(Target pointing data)
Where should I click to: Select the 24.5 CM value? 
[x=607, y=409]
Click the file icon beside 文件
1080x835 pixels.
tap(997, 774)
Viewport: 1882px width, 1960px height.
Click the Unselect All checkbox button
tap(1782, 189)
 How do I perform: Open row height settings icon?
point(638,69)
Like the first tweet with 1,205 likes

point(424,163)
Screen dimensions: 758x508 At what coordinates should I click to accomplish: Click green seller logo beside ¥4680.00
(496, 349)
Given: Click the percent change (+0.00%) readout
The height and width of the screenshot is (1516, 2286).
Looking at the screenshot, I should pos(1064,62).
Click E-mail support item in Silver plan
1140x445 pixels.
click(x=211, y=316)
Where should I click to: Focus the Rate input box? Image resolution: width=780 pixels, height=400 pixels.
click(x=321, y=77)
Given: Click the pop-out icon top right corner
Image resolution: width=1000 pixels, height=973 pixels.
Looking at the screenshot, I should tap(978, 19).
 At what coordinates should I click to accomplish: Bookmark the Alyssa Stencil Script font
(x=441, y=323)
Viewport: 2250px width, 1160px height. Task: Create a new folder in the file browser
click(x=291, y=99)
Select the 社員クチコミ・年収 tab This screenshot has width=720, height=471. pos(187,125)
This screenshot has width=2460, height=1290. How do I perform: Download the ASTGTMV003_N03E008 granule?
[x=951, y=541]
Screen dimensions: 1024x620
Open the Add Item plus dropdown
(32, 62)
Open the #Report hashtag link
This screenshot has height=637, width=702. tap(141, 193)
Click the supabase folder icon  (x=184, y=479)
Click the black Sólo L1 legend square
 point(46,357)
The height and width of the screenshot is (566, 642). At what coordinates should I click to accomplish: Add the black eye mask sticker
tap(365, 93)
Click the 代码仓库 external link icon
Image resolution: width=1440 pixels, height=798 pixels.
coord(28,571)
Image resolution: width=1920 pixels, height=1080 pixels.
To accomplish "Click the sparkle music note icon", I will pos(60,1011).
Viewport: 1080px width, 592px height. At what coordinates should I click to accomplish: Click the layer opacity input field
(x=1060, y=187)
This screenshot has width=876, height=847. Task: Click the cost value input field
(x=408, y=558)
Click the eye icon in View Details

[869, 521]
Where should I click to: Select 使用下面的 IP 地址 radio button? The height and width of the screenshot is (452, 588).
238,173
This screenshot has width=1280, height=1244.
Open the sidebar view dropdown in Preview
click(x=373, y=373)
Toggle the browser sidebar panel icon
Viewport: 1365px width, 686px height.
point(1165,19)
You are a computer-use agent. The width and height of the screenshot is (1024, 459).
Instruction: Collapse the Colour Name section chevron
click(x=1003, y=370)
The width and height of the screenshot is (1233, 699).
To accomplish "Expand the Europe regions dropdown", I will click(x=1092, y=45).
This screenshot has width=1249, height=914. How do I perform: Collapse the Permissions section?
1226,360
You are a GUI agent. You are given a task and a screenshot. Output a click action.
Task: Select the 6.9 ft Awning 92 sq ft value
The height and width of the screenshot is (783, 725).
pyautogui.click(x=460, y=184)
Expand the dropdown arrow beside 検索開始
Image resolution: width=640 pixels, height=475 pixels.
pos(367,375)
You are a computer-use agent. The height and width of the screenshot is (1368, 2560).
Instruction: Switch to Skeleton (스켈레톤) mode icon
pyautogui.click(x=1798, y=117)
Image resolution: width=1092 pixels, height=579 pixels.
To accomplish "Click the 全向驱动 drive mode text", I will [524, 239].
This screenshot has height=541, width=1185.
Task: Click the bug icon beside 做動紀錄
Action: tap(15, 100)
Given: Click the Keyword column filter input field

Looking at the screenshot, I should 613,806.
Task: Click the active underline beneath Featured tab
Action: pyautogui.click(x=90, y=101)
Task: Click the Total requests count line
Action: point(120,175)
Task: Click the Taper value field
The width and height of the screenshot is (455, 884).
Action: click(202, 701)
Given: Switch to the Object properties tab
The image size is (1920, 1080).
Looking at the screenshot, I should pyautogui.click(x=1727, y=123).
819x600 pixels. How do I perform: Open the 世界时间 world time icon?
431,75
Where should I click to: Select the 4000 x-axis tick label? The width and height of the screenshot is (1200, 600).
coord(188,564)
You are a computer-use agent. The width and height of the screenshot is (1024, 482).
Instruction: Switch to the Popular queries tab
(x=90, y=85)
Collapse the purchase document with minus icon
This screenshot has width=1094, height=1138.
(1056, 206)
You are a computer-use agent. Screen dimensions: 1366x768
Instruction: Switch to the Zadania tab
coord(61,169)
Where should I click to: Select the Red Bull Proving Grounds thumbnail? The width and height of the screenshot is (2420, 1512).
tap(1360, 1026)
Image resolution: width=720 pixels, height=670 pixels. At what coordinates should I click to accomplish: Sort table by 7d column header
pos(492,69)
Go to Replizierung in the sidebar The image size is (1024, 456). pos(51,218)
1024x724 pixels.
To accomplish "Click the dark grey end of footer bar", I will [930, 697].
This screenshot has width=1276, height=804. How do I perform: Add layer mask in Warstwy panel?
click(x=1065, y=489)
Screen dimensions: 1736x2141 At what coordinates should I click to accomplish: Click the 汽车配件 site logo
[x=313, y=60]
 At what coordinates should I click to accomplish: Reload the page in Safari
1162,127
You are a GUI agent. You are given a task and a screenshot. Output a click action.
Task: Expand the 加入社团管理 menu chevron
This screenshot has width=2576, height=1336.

*GIVEN EXERCISE:* Copy the records starting with the line containing "Image resolution: width=720" and going on through the line containing "will [930, 697].", leaving everything unchanged except the answer coordinates. Multiply each of those coordinates by 2.15 and round to the nearest whole number, with halves going up.

*OUTPUT OF THE EXERCISE:*
Image resolution: width=720 pixels, height=670 pixels. At what coordinates should I click to accomplish: Sort table by 7d column header
pos(1058,148)
Go to Replizierung in the sidebar The image size is (1024, 456). pos(110,469)
1024x724 pixels.
To accomplish "Click the dark grey end of footer bar", I will [2000, 1499].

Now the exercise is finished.